E posso illustrarvelo graficamente facendovi guardare ai Salmi per un momento. Nel Salmo 33 versetto 1, si legge: “Esultate, o giusti nel Signore – esultiamo perché Dio ci ha resi giusti - la lode s’addice agli uomini retti. Celebrate il Signore con la cetra; salmeggiate a lui con il saltèrio a dieci corde. Cantategli un cantico nuovo – perché? – perchè la parola del Signore è retta e tutta l’opera sua è fatta con fedeltà. Egli ama la giustizia e l’equità; la terra è piena della benevolenza del Signore”. In altre parole, è grazie a quello che Dio ha compiuto, al fatto che ci ha reso giusti. È grazie al fatto che ci ha redenti che cantiamo un cantico nuovo. Nel Salmo 40 versetto 3, dice la stessa cosa; iniziando dal versetto 2 dice: “Mi ha tratto fuori da una fossa di perdizione, dal pantano fangoso; ha fatto posare i miei piedi sulla terra, ha reso sicuri i miei piedi – e come risultato di questa salvezza gloriosa – “ha messo nella mia bocca un nuovo cantico” vedete?
Continuando nei Salmi, nel Salmo 96 versetto 1: “Cantate al Signore un cantico nuovo, cantate al Signore, abitanti di tutta la terra! Cantate al Signore, benedite il suo nome, annunziate di giorno in giorno la sua salvezza!”. Di nuovo, è il cantico della salvezza. Nel versetto 1 del capitolo 98, Salmo 98, “Cantate al Signore un canto nuovo”. Perché? Versetto 2: “Il Signore ha fatto conoscere la sua salvezza”.
Lo si trova anche alla fine dei Salmi. Il Salmo 144 riporta lo stesso concetto al versetto 9: “Cantate al Signore un cantico nuovo”. Salmo 149 versetto 1, la stessa cosa: “Cantate al Signore un cantico nuovo”. Questo cantico è sempre collegato alla redenzione è la sua essenza. Ed infine, amo che il Apocalisse 5:9 dice che cantarono un cantico nuovo. E qual era? “Degno è l’agnello – di fatto – perché ci ha riscattati/redenti da ogni tribù, nazione, popolo e lingua”, è sempre il canto della redenzione. Ascoltate, miei cari, se c’è qualcosa di nuovo nella vita cristiana, è il cantico nuovo, è il canto della redenzione che nasce dallo Spirito di Dio, che prorompe in lode dalla gioia presente quando siamo controllati dal suo Spirito.
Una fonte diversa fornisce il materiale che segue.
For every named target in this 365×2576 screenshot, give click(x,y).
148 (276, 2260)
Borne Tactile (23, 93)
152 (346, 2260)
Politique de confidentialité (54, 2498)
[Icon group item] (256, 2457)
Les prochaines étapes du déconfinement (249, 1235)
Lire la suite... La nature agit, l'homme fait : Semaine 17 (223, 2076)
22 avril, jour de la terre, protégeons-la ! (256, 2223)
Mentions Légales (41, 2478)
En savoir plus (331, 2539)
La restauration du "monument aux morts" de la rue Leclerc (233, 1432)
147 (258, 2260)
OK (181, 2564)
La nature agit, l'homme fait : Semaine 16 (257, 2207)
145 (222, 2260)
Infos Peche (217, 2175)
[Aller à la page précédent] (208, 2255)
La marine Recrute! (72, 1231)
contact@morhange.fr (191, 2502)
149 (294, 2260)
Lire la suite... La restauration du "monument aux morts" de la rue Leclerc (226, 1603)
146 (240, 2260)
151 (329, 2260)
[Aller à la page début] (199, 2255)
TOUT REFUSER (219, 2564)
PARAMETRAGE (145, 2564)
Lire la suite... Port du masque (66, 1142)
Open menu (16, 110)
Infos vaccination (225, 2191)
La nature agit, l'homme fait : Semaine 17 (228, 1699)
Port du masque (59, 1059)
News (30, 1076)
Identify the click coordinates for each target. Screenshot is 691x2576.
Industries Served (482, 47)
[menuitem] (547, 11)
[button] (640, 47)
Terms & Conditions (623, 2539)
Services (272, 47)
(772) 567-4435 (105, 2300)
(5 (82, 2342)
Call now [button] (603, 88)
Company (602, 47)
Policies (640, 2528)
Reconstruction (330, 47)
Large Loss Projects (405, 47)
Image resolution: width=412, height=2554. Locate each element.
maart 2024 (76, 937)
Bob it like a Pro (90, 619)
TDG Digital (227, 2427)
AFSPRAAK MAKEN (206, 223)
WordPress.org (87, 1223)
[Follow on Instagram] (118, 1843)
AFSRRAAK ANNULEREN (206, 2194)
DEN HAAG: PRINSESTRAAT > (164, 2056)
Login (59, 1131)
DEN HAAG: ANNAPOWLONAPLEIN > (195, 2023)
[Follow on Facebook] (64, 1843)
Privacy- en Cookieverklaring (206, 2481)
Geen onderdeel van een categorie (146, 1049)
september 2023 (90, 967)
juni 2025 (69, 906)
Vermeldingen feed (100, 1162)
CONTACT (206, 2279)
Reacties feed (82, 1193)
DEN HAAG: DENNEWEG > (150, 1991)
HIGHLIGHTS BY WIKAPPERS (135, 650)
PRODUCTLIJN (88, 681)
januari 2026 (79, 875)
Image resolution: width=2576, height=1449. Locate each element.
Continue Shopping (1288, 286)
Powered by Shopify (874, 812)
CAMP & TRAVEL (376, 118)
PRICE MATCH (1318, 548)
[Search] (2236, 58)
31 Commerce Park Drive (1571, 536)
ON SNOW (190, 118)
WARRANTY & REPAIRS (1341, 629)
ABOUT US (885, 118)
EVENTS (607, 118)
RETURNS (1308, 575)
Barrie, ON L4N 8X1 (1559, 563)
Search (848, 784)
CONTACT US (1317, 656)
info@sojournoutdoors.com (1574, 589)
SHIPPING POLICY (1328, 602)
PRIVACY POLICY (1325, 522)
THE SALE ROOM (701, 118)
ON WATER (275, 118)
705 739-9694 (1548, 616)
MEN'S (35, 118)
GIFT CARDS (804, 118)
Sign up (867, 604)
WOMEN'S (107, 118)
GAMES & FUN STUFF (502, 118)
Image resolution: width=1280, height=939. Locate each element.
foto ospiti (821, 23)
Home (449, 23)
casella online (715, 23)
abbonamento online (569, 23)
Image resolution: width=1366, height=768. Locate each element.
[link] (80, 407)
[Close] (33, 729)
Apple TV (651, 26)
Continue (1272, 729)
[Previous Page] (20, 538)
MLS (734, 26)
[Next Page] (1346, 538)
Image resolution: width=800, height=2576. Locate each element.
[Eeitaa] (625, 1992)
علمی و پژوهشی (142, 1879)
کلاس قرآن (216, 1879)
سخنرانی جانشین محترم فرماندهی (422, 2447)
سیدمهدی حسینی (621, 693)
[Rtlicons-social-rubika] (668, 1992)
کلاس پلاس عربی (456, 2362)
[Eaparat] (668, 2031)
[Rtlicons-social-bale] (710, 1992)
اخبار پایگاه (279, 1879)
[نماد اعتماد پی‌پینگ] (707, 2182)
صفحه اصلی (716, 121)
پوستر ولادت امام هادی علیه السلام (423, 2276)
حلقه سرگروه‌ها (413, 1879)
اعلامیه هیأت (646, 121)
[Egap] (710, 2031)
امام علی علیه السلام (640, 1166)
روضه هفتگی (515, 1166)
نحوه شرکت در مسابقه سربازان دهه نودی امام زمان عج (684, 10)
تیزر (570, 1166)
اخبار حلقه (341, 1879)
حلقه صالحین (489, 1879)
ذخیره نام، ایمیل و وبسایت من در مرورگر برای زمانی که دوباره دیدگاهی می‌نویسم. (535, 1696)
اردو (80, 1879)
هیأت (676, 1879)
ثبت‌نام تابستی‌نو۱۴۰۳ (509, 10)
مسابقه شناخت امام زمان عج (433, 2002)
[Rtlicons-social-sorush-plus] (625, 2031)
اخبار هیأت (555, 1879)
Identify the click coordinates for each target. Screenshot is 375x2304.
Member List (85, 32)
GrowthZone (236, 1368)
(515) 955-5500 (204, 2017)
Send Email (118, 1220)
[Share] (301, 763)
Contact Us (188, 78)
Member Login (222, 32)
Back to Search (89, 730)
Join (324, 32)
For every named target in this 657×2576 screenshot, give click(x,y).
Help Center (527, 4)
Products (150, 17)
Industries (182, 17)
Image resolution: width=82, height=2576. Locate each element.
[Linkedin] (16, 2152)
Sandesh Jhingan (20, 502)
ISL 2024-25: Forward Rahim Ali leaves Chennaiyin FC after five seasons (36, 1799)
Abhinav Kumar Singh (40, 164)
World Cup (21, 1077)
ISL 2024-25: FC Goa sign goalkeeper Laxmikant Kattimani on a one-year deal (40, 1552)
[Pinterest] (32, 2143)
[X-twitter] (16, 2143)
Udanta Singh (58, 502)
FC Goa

Siamo stati redenti e questo ci ha dato un canto, e quando lo Spirito di Dio, controlla la nostra vita, fa sì che quel cantico venga fuori. Il canto di Mosè era un canto di redenzione. Lo possiamo leggere in Esodo 15. Dio aveva liberato Israele dall’Egitto, che in un certo senso era un’immagine di redenzione, non è vero? Li fece oltrepassare il mare quando si divise ed annegò l’esercito del faraone, e la prima cosa che fecero quando arrivarono sull’altra sponda - Esodo 15 – dice che tutta la compagnia d’Israele si riunì e cantarono il cantico di Mosè. E poi quando Dio liberò Israele - nel capitolo 5 di Giudici - per mano di quelle due persone meravigliose, Deborah e Barak, dove vediamo il primo duetto della Bibbia, offerto da Deborah e Barak - capitolo 5 di Giudici - cantarono un duetto. Un duetto della redenzione, su come Dio aveva risparmiato il suo popolo, e così via... Il canto è il cantico dei redenti, il cantico di coloro che Dio ha meravigliosamente liberato dalla schiavitù, dal peccato, dai problemi.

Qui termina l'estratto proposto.